*KURZE AUFGABE*. Schreiben Sie aus dem Artikel über die Killer von Brabant den Abschnitt zwischen „Diese Woche nahm“ und „einer belgischen Wehrsportgruppe.“ ab, beide eingeschlossen.

*ZITIERTER TEXT*.
Vor etwa 30 Jahren erschütterte eine Gangster-Bande Belgien. Sie ermordete 28 Menschen. Die Täter seien im Neonazi-Milieu zu suchen, sagt jetzt eine Richterin. Sie hatten ein perfides Ziel: Die Killer wollten die Ohnmacht des Staates vorführen.
Brüssel.
Sie überfielen zwischen 1982 und 1985 Supermärkte, Geschäfte und Gasthöfe in kleinen Orten im Hinterland der Hauptstadt Brüssel und in Nordfrankreich. Sie verbargen das Gesicht hinter Karnevalsmasken und hielten Pump-Guns in den Händen. Mit den „Killern von Brabant“ war nicht zu spaßen. Nach etwa 30 Jahren kommt in den Fall Bewegung.
Diese Woche nahm die Polizei einer der Häuptlinge in Gewahrsam. Er soll der zweite Mann hinter dem „Kapitän“ gewesen sein, Anführer einer belgischen Wehrsportgruppe.
Ladenbesitzer, Kunden, Passanten – wer sich ihnen in den Weg stellte, riskierte sein Leben. Und viele verloren es. Bei einem ihrer blutigen Beutezüge 1985 erschossen erst drei Personen in einem Supermarkt, dann zogen sie 30 Kilometer weiter und töteten fünf weitere in einem anderen Geschäft.
Rechte Miliz
Die Geschichte zählt zu den spektakulärsten Kriminalgeschichten Belgiens. Um die Bevölkerung zu beruhigen, postierte die Polizei Sonder-Streifen an den großen Einkaufszentren. Doch trotz der Vorkehrungen erschossen die Killer am 8. November 1985 im ostflandrischen Aalst acht weitere Personen. Das war das letzte Blutbad, das die Bande anrichtete. Insgesamt töteten sie 28 Menschen.

*DATENZEILEN*.
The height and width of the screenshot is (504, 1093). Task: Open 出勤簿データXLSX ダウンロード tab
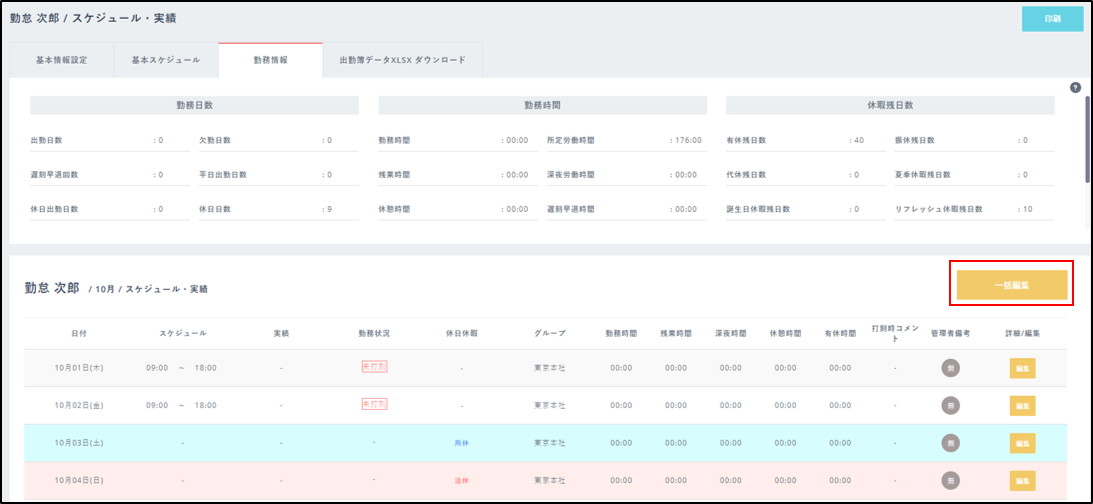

*ANTWORT*.
Diese Woche nahm die Polizei einer der Häuptlinge in Gewahrsam. Er soll der zweite Mann hinter dem „Kapitän“ gewesen sein, Anführer einer belgischen Wehrsportgruppe.